Das von der Beschwerdeführerin mit der Einbringung der
Administrativbeschwerde verfolgte Rechtsschutzziel lag in der
Durchsetzung der angestrebten Bewilligung einer öffentlichen
Luftveranstaltung nach dem LuftfahrtG. Dieses Rechtsschutzziel kann
infolge der zeitlichen Überholung nicht mehr erreicht werden.
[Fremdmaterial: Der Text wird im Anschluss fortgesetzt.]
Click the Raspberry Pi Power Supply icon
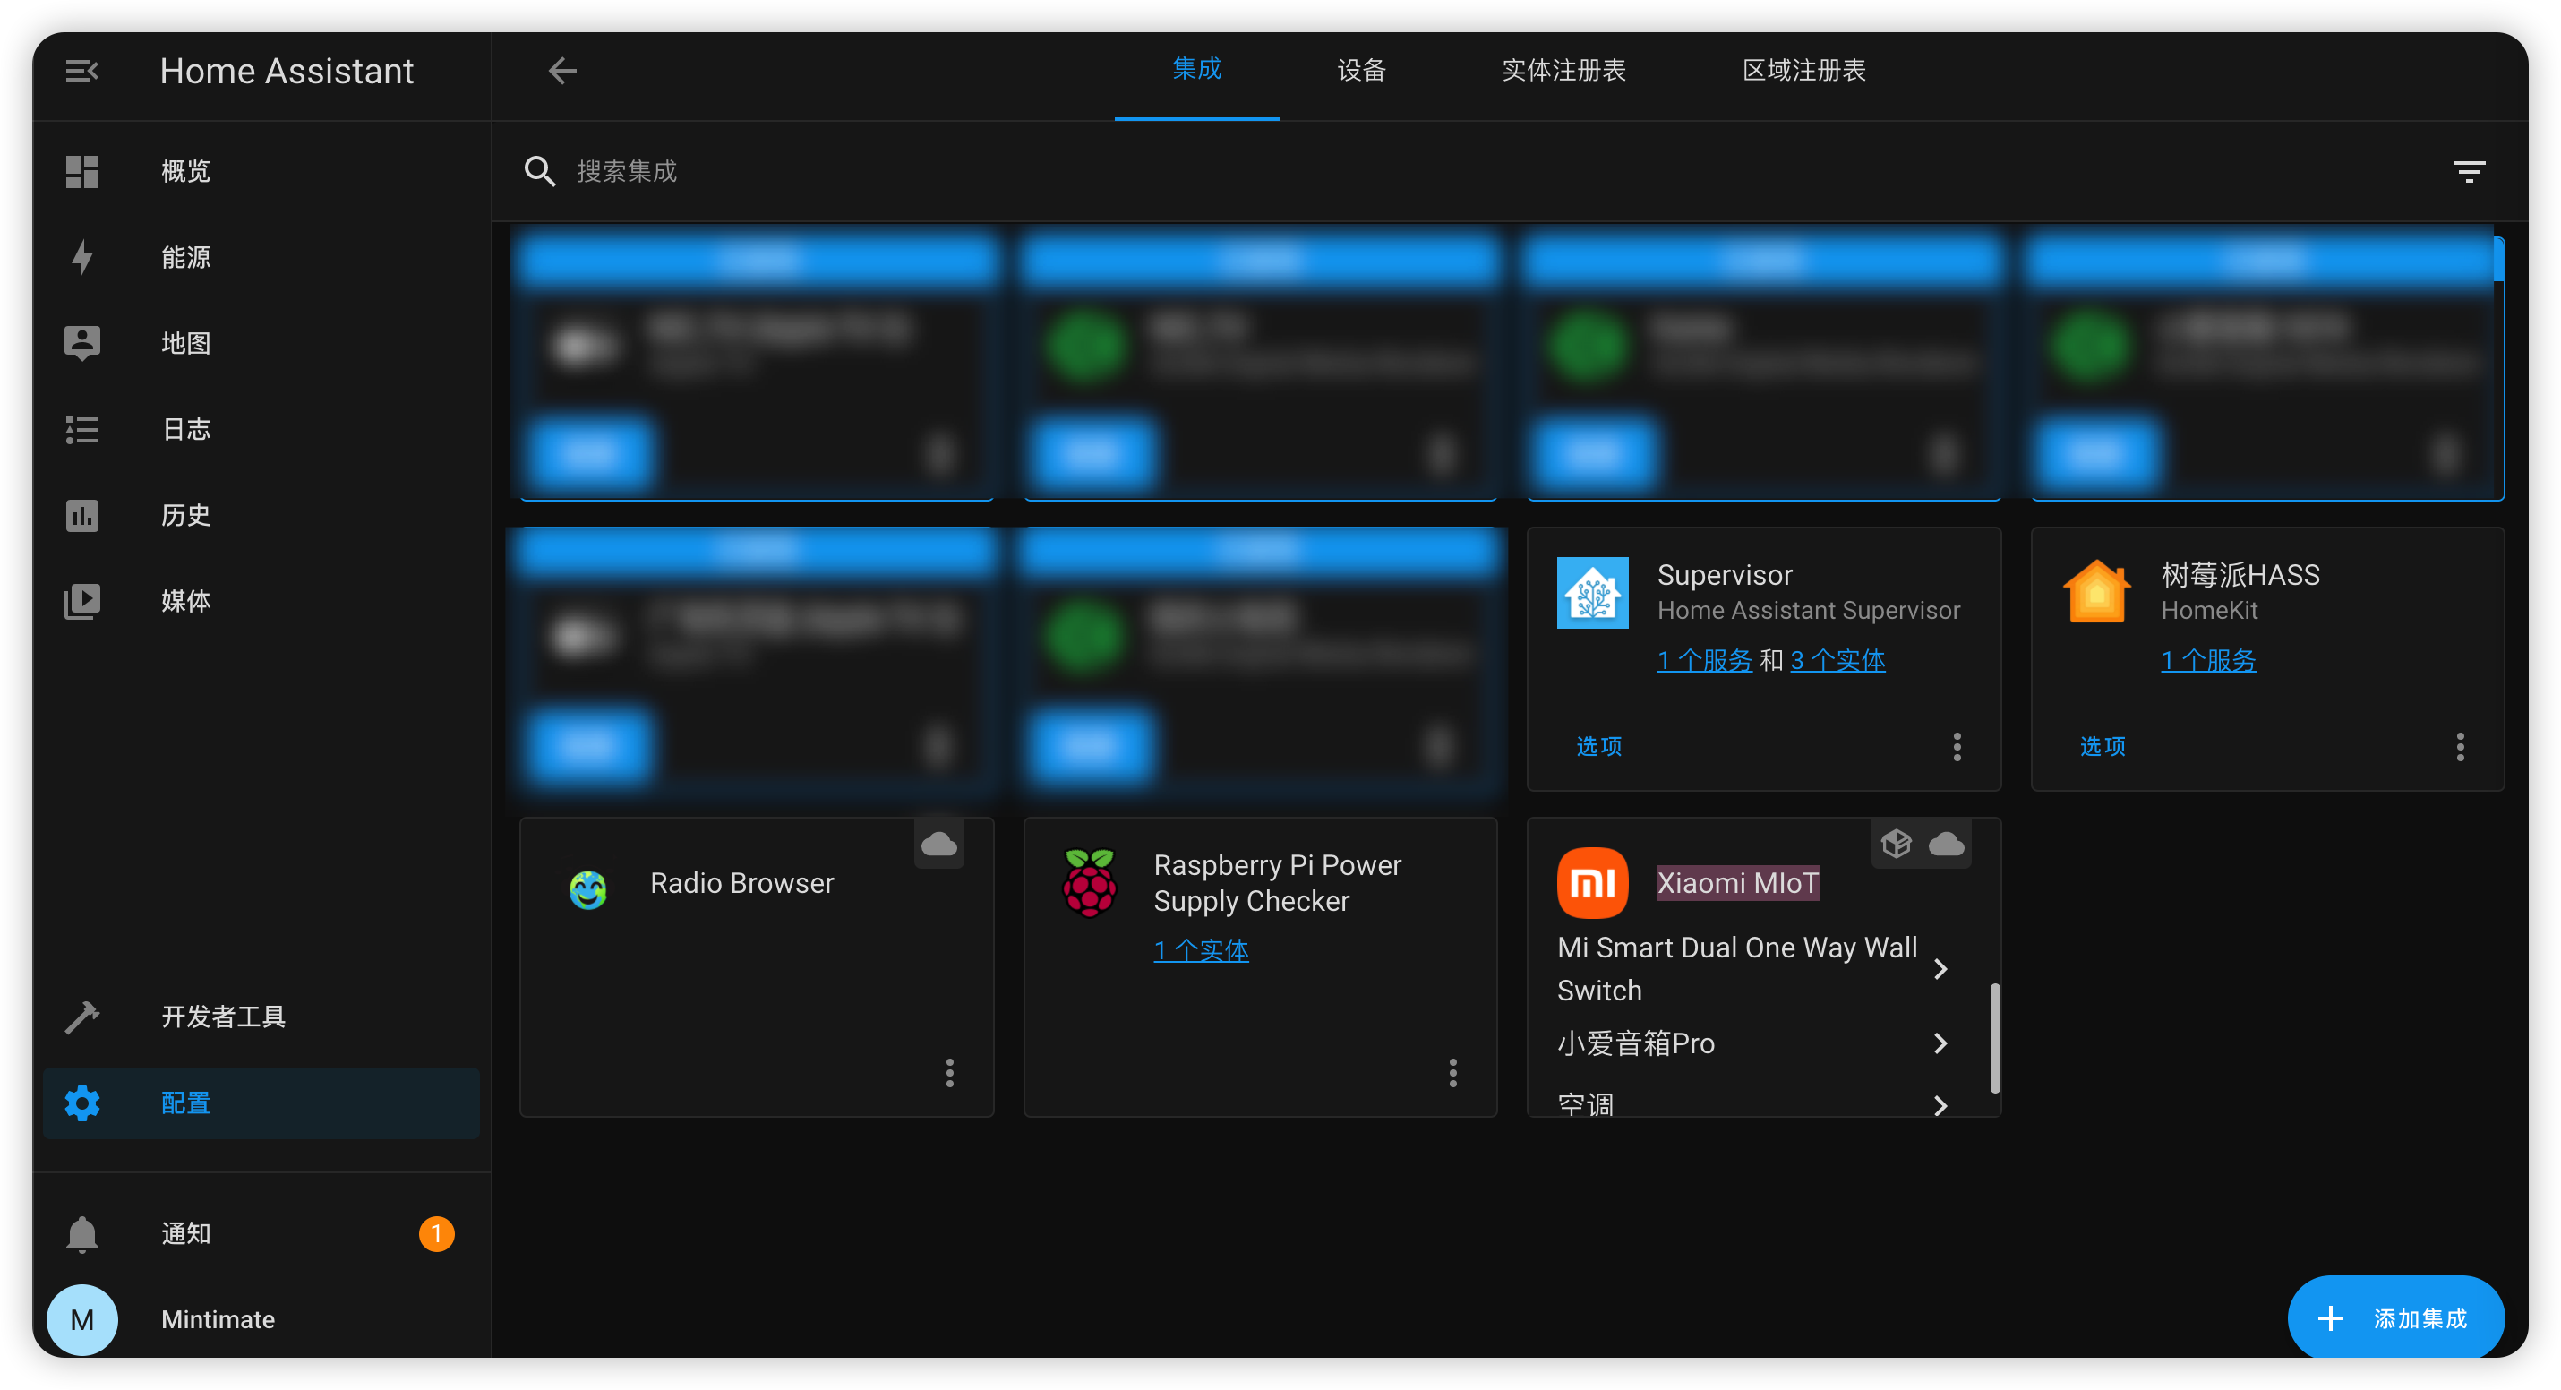This screenshot has height=1390, width=2561. pos(1090,883)
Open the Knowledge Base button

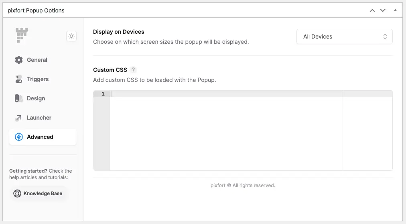38,193
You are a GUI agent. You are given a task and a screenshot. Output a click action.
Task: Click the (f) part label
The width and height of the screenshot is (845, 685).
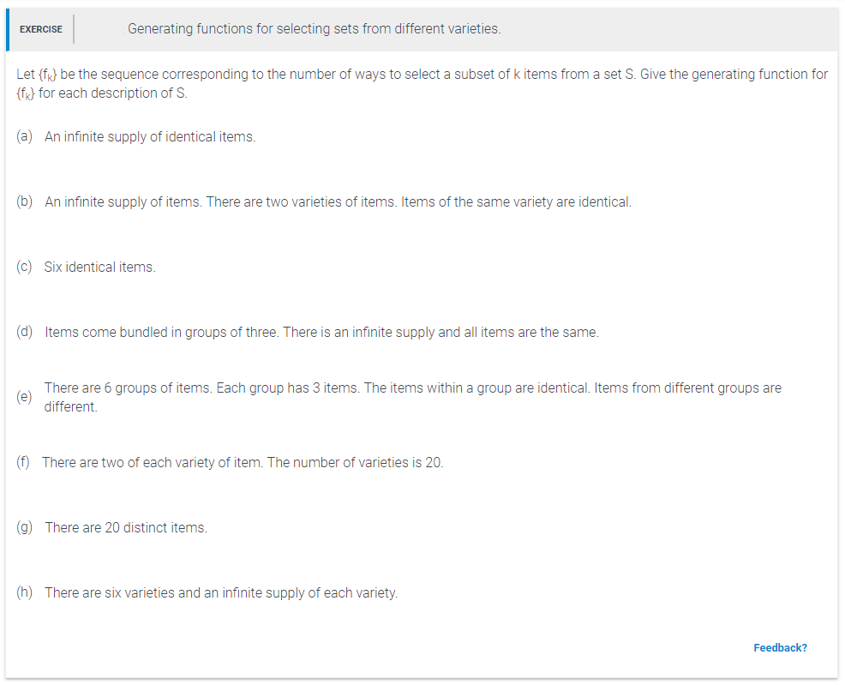[24, 462]
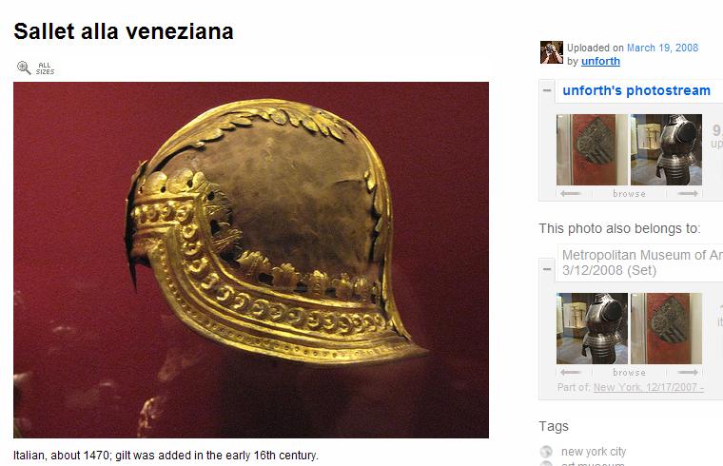
Task: Open Metropolitan Museum of Art set link
Action: tap(642, 262)
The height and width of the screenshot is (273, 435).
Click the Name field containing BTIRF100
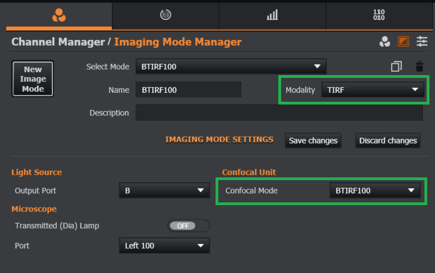point(188,90)
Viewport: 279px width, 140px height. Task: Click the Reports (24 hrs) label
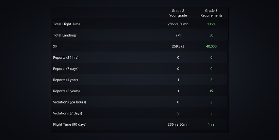point(66,57)
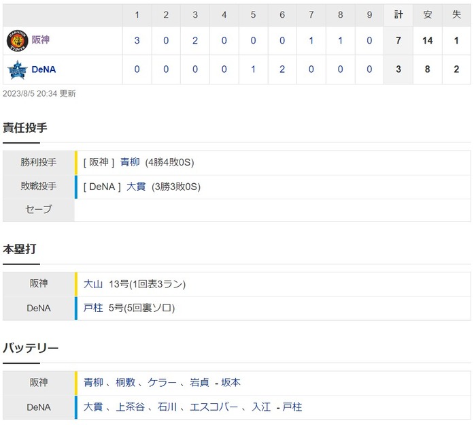Click 岩貞 in Hanshin battery list
Viewport: 476px width, 425px height.
point(199,383)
Allfällige Amtshaftungsansprüche gegen den Bund vermögen nichts an
der fehlenden Möglichkeit für die Beschwerdeführerin zu ändern,
durch den angefochtenen Bescheid in ihren Rechten (noch) verletzt
zu sein. Das Unterbleiben einer Sachentscheidung im vorliegenden
Beschwerdefall hindert nämlich das Amtshaftungsgericht nicht, einen
Antrag auf Prüfung der Rechtmäßigkeit des angefochtenen Bescheides
im Sinne des § 11 AHG zu stellen. Selbst ein bereits
gerichtsanhängiges Amtshaftungsverfahren vermöchte ein aufrechtes
Rechtsschutzinteresse der Beschwerdeführerin an einer Entscheidung
über die vorliegende Beschwerde nicht zu begründen. Die Beschwerde
war daher mangels Berechtigung zu ihrer Erhebung zurückzuweisen.